• [Your assignment]:
Take the listing that follows and copy it precisely.

[[ Supplied material open ]]

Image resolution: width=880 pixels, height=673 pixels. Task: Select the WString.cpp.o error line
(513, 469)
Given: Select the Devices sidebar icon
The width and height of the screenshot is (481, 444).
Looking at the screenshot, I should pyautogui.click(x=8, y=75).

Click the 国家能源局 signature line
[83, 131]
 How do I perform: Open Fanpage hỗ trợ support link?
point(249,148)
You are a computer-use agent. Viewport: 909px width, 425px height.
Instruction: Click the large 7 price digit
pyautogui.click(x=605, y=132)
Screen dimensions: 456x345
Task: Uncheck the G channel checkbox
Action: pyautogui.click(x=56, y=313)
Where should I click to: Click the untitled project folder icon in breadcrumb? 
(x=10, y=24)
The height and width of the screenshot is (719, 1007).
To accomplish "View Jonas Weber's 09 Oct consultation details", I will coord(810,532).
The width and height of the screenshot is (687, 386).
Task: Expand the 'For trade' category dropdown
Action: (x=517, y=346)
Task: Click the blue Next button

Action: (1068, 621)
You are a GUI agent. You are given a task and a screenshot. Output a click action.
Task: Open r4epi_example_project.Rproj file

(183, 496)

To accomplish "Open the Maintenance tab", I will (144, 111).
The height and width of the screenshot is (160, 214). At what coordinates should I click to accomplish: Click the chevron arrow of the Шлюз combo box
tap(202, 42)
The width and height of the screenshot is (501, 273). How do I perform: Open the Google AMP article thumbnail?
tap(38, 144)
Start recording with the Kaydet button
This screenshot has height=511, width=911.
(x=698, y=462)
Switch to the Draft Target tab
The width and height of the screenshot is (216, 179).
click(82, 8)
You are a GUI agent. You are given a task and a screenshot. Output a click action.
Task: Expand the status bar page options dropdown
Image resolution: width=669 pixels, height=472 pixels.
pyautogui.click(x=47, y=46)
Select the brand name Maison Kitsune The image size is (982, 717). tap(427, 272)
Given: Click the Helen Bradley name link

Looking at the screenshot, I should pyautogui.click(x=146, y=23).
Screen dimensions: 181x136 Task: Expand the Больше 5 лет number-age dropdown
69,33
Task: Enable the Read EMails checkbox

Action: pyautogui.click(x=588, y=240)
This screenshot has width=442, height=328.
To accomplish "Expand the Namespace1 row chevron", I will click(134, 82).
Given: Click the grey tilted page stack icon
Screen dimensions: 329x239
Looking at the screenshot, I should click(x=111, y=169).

[[ Supplied material closed ]]

• [Exercise response]:
Image resolution: width=880 pixels, height=673 pixels. Task: Select the WString.cpp.o error line
(513, 469)
Given: Select the Devices sidebar icon
The width and height of the screenshot is (481, 444).
Looking at the screenshot, I should pyautogui.click(x=8, y=75).

Click the 国家能源局 signature line
[83, 131]
 How do I perform: Open Fanpage hỗ trợ support link?
point(249,148)
You are a computer-use agent. Viewport: 909px width, 425px height.
Instruction: Click the large 7 price digit
pyautogui.click(x=605, y=132)
Screen dimensions: 456x345
Task: Uncheck the G channel checkbox
Action: pyautogui.click(x=56, y=313)
Where should I click to: Click the untitled project folder icon in breadcrumb? 
(x=10, y=24)
The height and width of the screenshot is (719, 1007).
To accomplish "View Jonas Weber's 09 Oct consultation details", I will coord(810,532).
The width and height of the screenshot is (687, 386).
Task: Expand the 'For trade' category dropdown
Action: (x=517, y=346)
Task: Click the blue Next button

Action: (1068, 621)
You are a GUI agent. You are given a task and a screenshot. Output a click action.
Task: Open r4epi_example_project.Rproj file

(183, 496)

To accomplish "Open the Maintenance tab", I will (144, 111).
The height and width of the screenshot is (160, 214). At what coordinates should I click to accomplish: Click the chevron arrow of the Шлюз combo box
tap(202, 42)
The width and height of the screenshot is (501, 273). How do I perform: Open the Google AMP article thumbnail?
tap(38, 144)
Start recording with the Kaydet button
This screenshot has height=511, width=911.
(x=698, y=462)
Switch to the Draft Target tab
The width and height of the screenshot is (216, 179).
click(82, 8)
You are a GUI agent. You are given a task and a screenshot. Output a click action.
Task: Expand the status bar page options dropdown
Image resolution: width=669 pixels, height=472 pixels.
pyautogui.click(x=47, y=46)
Select the brand name Maison Kitsune The image size is (982, 717). tap(427, 272)
Given: Click the Helen Bradley name link

Looking at the screenshot, I should pyautogui.click(x=146, y=23).
Screen dimensions: 181x136 Task: Expand the Больше 5 лет number-age dropdown
69,33
Task: Enable the Read EMails checkbox

Action: pyautogui.click(x=588, y=240)
This screenshot has width=442, height=328.
To accomplish "Expand the Namespace1 row chevron", I will click(134, 82).
Given: Click the grey tilted page stack icon
Screen dimensions: 329x239
Looking at the screenshot, I should click(x=111, y=169).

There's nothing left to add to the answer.